By extension, VEGF-Grab’s higher binding ability suggests that it may be more effective than ranibizumab and bevacizumab, said Se Joon Woo, MD, PhD, at the Seoul National University Bundang Hospital in South Korea. “VEGF-Grab promises to be efficacious in patients refractory to the current anti-VEGF agents, as well as in treatment-naive cases,” he said.
In vitro, in vivo. Dr. Woo and his colleagues quantified the effect of aflibercept and VEGF-Grab on VEGF-induced proliferation and migration. In vitro, VEGF-Grab was a better inhibitor of VEGF-induced cell proliferation/migration than aflibercept.
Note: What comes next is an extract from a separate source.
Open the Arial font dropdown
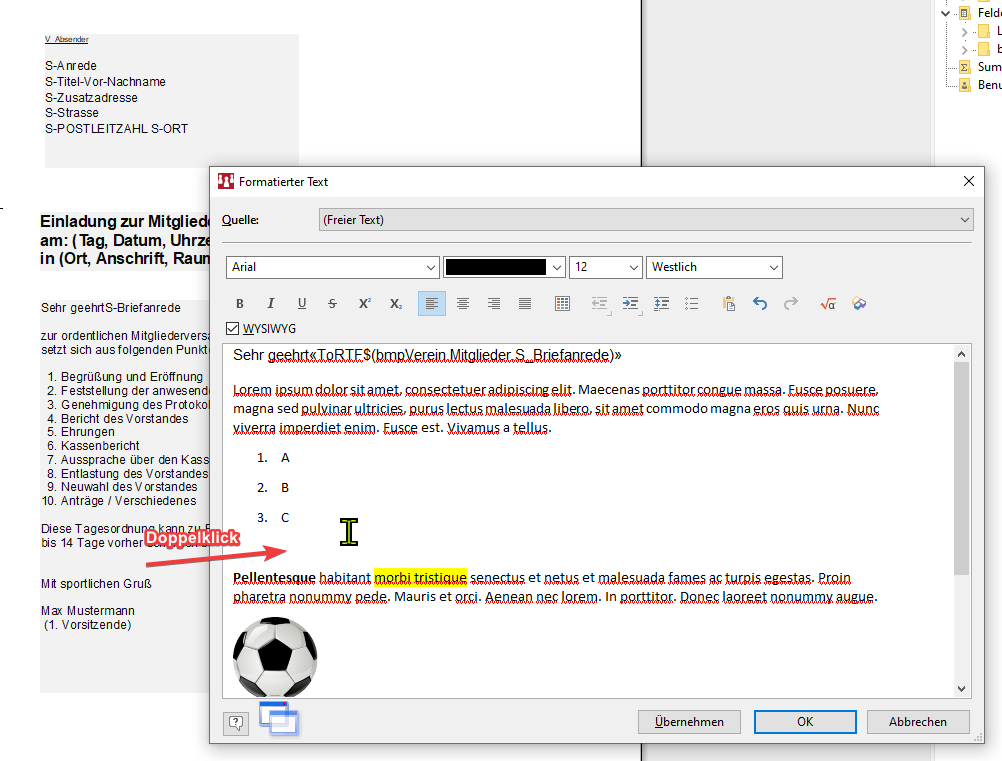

Both agents comparably inhibited proliferation in tube formation assays.
In the in vivo animal model studies, both drugs yielded similar results. Their antiangiogenic effects in mice with oxygen-induced retinopathy were comparable. In rats with laser-induced choroidal neovascularization (CNV), VEGF-Grab and aflibercept showed similar CNV inhibition.
In vivo toxicity from injection was evaluated with light and electron microscopy. Neither drug caused adverse events or significant ocular inflammation arising from injection in treated mouse eyes.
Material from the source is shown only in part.